COAL PLANT TO OFFSET EMISSIONS
This is a huge step toward the future: It puts a price on the greenhouse gases this plant emits. When the cost of emissions must be paid, renewable energy becomes more competitive.
Coal, presently supplying just over half of US electricity, will be a necessary part of the power supply picture in the short term, like it or not (and NewEnergyNews does not like it). The folks in the upper Midwest have got to have heat in the winter.
With this measure, the utilities begin to pay for what heretofore consumers have had to suffer, the harm done by emissions (what economists call externalities). No doubt the utilities will want to pass the costs along to ratepayers. Maybe then the ratepayers will start asking about emissions-free energies like wind and solar.
Proposed power plant promises to offset carbon emissions
Leslie Brooks Suzukamo, August 31, 2007 (St. Paul Pioneer Press)
Minnesota Department of Commerce (Edward Garvey, Deputy Commerce Commissioner) and 7 regional utilities, Minnesota Public Utilities Commission (MPUC), Minnesota Center for Environmental Advocacy and other environmental groups
click to enlarge
Big Stone II, a controversial coal-fired power plant, will offset all emissions on power sold to Minnnesota customers in order to win approval from MPUC.

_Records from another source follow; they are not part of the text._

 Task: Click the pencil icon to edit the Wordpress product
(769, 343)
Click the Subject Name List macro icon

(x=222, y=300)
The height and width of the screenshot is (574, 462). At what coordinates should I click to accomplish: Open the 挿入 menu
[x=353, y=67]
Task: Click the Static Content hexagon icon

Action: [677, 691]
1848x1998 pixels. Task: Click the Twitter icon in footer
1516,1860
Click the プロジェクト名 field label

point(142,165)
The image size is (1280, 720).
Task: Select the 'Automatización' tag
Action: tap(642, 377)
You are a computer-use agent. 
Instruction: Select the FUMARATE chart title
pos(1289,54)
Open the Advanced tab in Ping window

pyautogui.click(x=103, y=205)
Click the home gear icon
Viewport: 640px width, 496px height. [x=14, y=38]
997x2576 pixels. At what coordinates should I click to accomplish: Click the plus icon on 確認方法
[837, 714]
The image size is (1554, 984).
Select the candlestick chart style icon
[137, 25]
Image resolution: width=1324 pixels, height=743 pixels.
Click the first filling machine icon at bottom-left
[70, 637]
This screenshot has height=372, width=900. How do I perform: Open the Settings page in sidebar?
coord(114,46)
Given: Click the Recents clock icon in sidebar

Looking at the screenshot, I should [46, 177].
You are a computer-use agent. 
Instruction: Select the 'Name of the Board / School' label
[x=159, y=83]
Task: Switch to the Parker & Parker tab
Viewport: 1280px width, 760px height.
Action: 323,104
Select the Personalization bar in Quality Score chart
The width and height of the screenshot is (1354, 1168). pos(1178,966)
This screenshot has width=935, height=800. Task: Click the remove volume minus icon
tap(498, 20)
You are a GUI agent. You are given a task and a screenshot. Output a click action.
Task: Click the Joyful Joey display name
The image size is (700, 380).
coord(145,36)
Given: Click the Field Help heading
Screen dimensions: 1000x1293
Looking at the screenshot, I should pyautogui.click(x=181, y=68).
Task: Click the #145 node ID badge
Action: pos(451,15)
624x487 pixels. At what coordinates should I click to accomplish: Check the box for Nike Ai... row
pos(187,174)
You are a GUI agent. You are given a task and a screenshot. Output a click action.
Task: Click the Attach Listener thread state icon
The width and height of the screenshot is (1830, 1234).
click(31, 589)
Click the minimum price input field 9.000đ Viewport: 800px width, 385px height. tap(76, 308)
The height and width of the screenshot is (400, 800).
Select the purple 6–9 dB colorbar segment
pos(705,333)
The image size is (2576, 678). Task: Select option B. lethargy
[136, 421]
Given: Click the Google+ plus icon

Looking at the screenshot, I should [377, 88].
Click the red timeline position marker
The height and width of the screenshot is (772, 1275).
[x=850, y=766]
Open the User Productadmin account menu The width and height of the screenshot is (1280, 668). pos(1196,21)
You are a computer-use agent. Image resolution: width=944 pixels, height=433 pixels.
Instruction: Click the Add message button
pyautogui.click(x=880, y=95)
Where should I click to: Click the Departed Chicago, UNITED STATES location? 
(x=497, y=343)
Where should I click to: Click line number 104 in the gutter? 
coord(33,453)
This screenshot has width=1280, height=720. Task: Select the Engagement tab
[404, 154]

Big Stone II is expected to be operational in 2012.
Big Stone II will be built next to Big Stone I just over the border from Minnesota near Big Stone City, South Dakota. It will serve 2.3 million customers in Minnesota, North and South Dakota, Iowa, eastern Montana and Wisconsin.
- The 630 megawatt power plant will cost $1.6 billion to build.
- This is thought to be the first time a coal-fired power plant has committed to offset any of its emissions.
- Only the emissions from power generated for Minnesota customers will be offset.
Here is a picture of the TRUE costs of using emissions-generating energy sources. When the cost of all this gets included into the price consumers pay for electricity, consumers will DEMAND renewables. (click to enlarge)
Garvey: "It's aggressive and it is the first plan in the country to deal with carbon…"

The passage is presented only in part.